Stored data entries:
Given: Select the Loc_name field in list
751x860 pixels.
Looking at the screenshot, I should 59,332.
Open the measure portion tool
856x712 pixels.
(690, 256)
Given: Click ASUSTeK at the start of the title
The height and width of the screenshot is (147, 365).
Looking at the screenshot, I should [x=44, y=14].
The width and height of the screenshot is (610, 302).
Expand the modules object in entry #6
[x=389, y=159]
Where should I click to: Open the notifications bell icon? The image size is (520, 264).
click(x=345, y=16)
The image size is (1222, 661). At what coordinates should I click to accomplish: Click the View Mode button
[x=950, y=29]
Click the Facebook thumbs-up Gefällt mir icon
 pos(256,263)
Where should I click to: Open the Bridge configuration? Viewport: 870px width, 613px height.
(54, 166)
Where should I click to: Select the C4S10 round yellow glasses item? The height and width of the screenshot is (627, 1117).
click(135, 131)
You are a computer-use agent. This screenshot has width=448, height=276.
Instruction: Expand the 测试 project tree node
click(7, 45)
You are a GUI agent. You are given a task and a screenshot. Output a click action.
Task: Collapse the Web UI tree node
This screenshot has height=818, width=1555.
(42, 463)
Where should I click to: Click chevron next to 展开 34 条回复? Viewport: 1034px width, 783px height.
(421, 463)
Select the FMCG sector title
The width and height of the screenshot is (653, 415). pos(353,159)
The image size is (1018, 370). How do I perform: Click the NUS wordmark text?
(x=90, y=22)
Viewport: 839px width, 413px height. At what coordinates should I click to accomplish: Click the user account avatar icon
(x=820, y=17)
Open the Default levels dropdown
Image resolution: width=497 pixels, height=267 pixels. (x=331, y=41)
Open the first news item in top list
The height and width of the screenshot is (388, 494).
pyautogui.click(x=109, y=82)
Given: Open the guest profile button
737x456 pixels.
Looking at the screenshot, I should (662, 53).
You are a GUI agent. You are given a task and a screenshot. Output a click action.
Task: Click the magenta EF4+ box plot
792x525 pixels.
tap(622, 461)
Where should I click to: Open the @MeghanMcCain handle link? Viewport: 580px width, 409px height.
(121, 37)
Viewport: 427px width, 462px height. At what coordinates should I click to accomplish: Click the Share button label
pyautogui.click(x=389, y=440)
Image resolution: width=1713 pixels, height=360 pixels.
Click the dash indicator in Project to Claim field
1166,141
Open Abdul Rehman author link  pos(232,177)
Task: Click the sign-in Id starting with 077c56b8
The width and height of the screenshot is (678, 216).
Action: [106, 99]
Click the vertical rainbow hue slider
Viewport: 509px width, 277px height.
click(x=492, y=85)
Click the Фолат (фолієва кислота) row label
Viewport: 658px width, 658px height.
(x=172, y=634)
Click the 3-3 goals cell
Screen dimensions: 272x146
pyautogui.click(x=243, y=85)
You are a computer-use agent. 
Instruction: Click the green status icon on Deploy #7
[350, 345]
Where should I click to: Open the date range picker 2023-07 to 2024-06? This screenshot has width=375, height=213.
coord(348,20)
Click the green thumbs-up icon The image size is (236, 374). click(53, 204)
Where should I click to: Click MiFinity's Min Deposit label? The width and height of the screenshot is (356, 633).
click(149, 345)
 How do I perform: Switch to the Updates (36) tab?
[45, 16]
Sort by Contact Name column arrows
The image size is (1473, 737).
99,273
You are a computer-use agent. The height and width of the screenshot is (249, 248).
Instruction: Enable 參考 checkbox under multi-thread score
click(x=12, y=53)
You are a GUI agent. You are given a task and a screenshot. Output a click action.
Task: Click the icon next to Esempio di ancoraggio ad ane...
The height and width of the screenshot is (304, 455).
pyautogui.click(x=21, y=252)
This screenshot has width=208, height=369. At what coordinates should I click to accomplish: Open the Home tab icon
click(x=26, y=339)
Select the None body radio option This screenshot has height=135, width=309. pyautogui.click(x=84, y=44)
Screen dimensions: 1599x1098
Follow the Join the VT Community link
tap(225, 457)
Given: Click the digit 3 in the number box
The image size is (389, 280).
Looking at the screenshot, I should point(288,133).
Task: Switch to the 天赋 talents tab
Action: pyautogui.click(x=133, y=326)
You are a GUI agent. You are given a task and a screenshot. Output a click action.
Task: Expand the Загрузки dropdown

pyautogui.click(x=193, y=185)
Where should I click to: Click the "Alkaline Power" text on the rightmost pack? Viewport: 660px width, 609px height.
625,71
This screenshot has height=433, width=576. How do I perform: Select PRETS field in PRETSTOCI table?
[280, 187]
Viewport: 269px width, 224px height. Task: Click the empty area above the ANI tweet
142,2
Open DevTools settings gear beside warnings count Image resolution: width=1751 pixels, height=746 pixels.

Exercise instructions — Each line above should appear again, reproduced exactly.

Written solution —
Given: Select the Loc_name field in list
751x860 pixels.
Looking at the screenshot, I should 59,332.
Open the measure portion tool
856x712 pixels.
(690, 256)
Given: Click ASUSTeK at the start of the title
The height and width of the screenshot is (147, 365).
Looking at the screenshot, I should [x=44, y=14].
The width and height of the screenshot is (610, 302).
Expand the modules object in entry #6
[x=389, y=159]
Where should I click to: Open the notifications bell icon? The image size is (520, 264).
click(x=345, y=16)
The image size is (1222, 661). At what coordinates should I click to accomplish: Click the View Mode button
[x=950, y=29]
Click the Facebook thumbs-up Gefällt mir icon
 pos(256,263)
Where should I click to: Open the Bridge configuration? Viewport: 870px width, 613px height.
(54, 166)
Where should I click to: Select the C4S10 round yellow glasses item? The height and width of the screenshot is (627, 1117).
click(135, 131)
You are a computer-use agent. This screenshot has width=448, height=276.
Instruction: Expand the 测试 project tree node
click(7, 45)
You are a GUI agent. You are given a task and a screenshot. Output a click action.
Task: Collapse the Web UI tree node
This screenshot has height=818, width=1555.
(42, 463)
Where should I click to: Click chevron next to 展开 34 条回复? Viewport: 1034px width, 783px height.
(421, 463)
Select the FMCG sector title
The width and height of the screenshot is (653, 415). pos(353,159)
The image size is (1018, 370). How do I perform: Click the NUS wordmark text?
(x=90, y=22)
Viewport: 839px width, 413px height. At what coordinates should I click to accomplish: Click the user account avatar icon
(x=820, y=17)
Open the Default levels dropdown
Image resolution: width=497 pixels, height=267 pixels. (x=331, y=41)
Open the first news item in top list
The height and width of the screenshot is (388, 494).
pyautogui.click(x=109, y=82)
Given: Open the guest profile button
737x456 pixels.
Looking at the screenshot, I should (662, 53).
You are a GUI agent. You are given a task and a screenshot. Output a click action.
Task: Click the magenta EF4+ box plot
792x525 pixels.
tap(622, 461)
Where should I click to: Open the @MeghanMcCain handle link? Viewport: 580px width, 409px height.
(121, 37)
Viewport: 427px width, 462px height. At what coordinates should I click to accomplish: Click the Share button label
pyautogui.click(x=389, y=440)
Image resolution: width=1713 pixels, height=360 pixels.
Click the dash indicator in Project to Claim field
1166,141
Open Abdul Rehman author link  pos(232,177)
Task: Click the sign-in Id starting with 077c56b8
The width and height of the screenshot is (678, 216).
Action: [106, 99]
Click the vertical rainbow hue slider
Viewport: 509px width, 277px height.
click(x=492, y=85)
Click the Фолат (фолієва кислота) row label
Viewport: 658px width, 658px height.
(x=172, y=634)
Click the 3-3 goals cell
Screen dimensions: 272x146
pyautogui.click(x=243, y=85)
You are a computer-use agent. 
Instruction: Click the green status icon on Deploy #7
[350, 345]
Where should I click to: Open the date range picker 2023-07 to 2024-06? This screenshot has width=375, height=213.
coord(348,20)
Click the green thumbs-up icon The image size is (236, 374). click(53, 204)
Where should I click to: Click MiFinity's Min Deposit label? The width and height of the screenshot is (356, 633).
click(149, 345)
 How do I perform: Switch to the Updates (36) tab?
[45, 16]
Sort by Contact Name column arrows
The image size is (1473, 737).
99,273
You are a computer-use agent. The height and width of the screenshot is (249, 248).
Instruction: Enable 參考 checkbox under multi-thread score
click(x=12, y=53)
You are a GUI agent. You are given a task and a screenshot. Output a click action.
Task: Click the icon next to Esempio di ancoraggio ad ane...
The height and width of the screenshot is (304, 455).
pyautogui.click(x=21, y=252)
This screenshot has width=208, height=369. At what coordinates should I click to accomplish: Open the Home tab icon
click(x=26, y=339)
Select the None body radio option This screenshot has height=135, width=309. pyautogui.click(x=84, y=44)
Screen dimensions: 1599x1098
Follow the Join the VT Community link
tap(225, 457)
Given: Click the digit 3 in the number box
The image size is (389, 280).
Looking at the screenshot, I should point(288,133).
Task: Switch to the 天赋 talents tab
Action: pyautogui.click(x=133, y=326)
You are a GUI agent. You are given a task and a screenshot. Output a click action.
Task: Expand the Загрузки dropdown

pyautogui.click(x=193, y=185)
Where should I click to: Click the "Alkaline Power" text on the rightmost pack? Viewport: 660px width, 609px height.
625,71
This screenshot has height=433, width=576. How do I perform: Select PRETS field in PRETSTOCI table?
[280, 187]
Viewport: 269px width, 224px height. Task: Click the empty area above the ANI tweet
142,2
Open DevTools settings gear beside warnings count Image resolution: width=1751 pixels, height=746 pixels.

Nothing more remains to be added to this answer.